Devranın döneceğine inananlardanım. Babam hep 'Bu dünya Büyük İskender'e kalmamış, kime kalsın' der. Bİr gün bildiğimiz her şeyin tepetaklak olacağına inanıyorum ama o günü göreceğime inanmıyorum.
İran'ı ele alsak, kaç bin yıllık Pers kültürü; Greklerle, Mısırlılarla birlikte eski dünyanın sahipleri, kültür fışkırıyor topraklarından. Son 30 seneleri ile İran'ı değerlendirmek veya İran kültürüne yüklenmek büyük ayıp olur. Onların da günü gelecek devranı dönecek ama yavaş yavaş. Birkaç nesil arada heşlenecek belli ki.
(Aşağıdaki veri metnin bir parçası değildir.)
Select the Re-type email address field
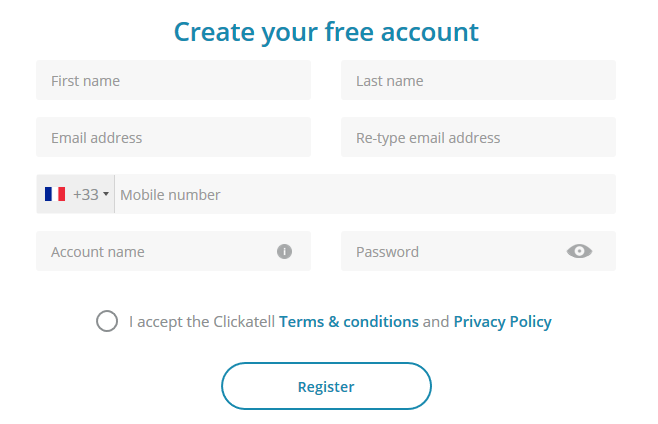Viewport: 658px width, 424px height. point(478,137)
Keza İspanya'nın Franco rejimine bakalım. Devran öyle bir dönmüş ki, özgürlükler bize göre tavan. Hatta özgürlükleri ile ünlü ülkelerden biraz daha özgürler bence, ekonomi batmış, o ayrı ama Franco dönemindeki birine bugünkü İspanya'yı anlatsan yüreğine iner. Franco 36-37 yıl yönetimde kalmış. Aradaki nesiller heşlenen nesiller olmuş.
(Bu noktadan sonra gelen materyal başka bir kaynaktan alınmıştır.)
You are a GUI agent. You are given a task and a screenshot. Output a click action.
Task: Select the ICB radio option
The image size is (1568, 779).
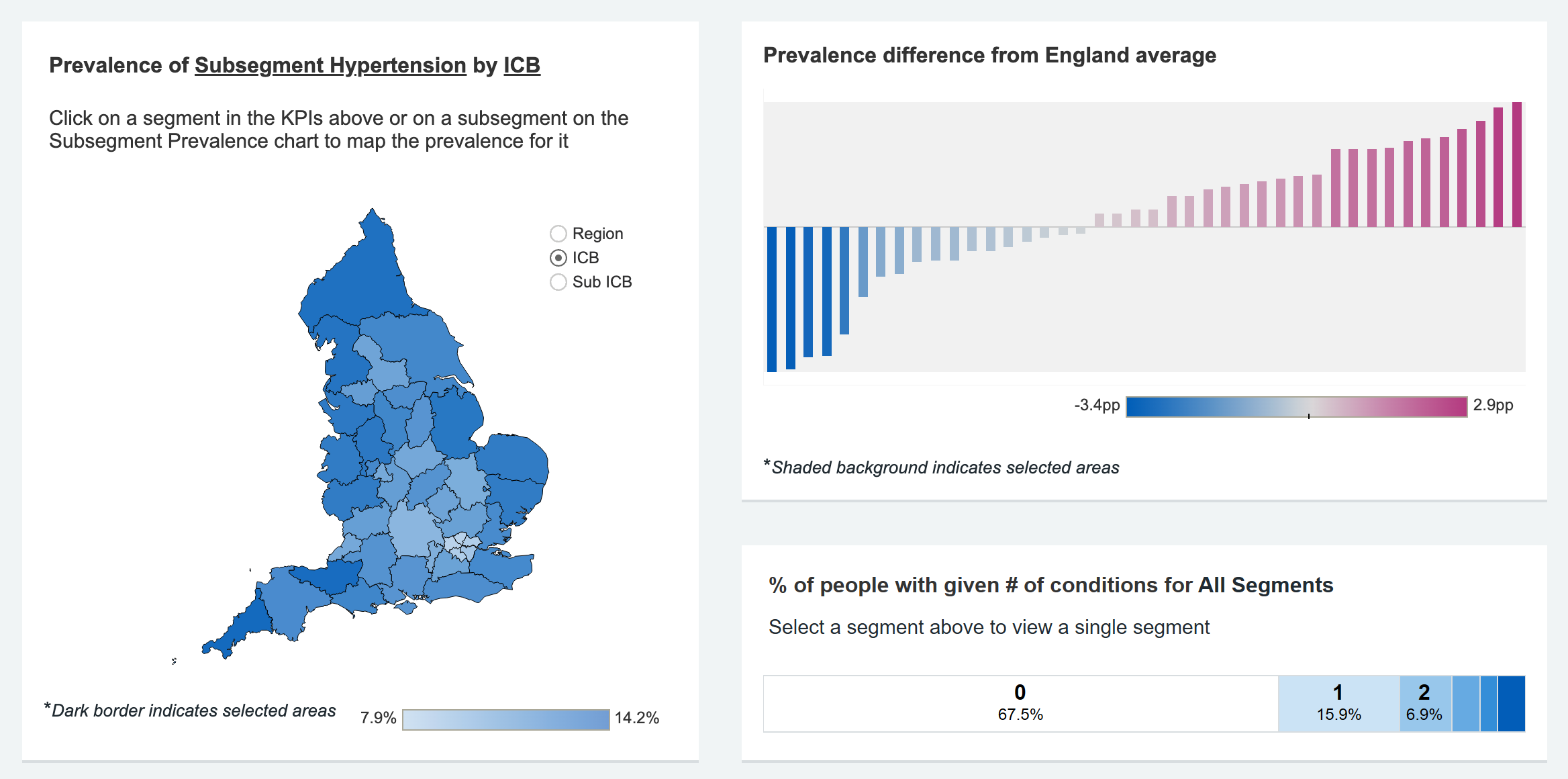click(x=558, y=258)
Ben bizde de öyle olacağına inanıyorum; bir 5-6 nesil heşlendikten sonra kendine gelecek. 'Benden sonra geleni ben ne yapayım. Dünyaya bir kere gelmişim, o da buna denk geldi' diyebilirsin, haklı da sayılırsın ama nasıl ki Franco zamanında harcanan nesil ya da geçmişte başka nesillerde ezilen kişiler bireysel olarak şu anın Türkiye'si için hiçbir şey ifade etmiyor, ileride de biz kimse için bir şey ifade etmeyeceğiz zaten bireysel olarak. Önümüzdeki seçeneklerden tercih yapacağız ve yapacağımız tercihler bizim kaderimiz olacak. Sadece bizim kaderimiz olmayacak, ülkenin de kaderi olacak.
Açıkçası tarihin geneline baktığımızda (son 15-20 yıl değil), biraz Avrupalı biraz Orta Doğulu olmak da isterim ben. Beyrut'un Doğu'nun Paris'i olduğu zamanlar, Halep'in o kültürü; şu son dönemde sömürülene kadar, ne kadar gurur duyulası bir güzellikmiş. Bırakmamışlar ki insanlar o güzelliği yaşasın. Bildiğimiz çukur olmuş, bataklık olmuş.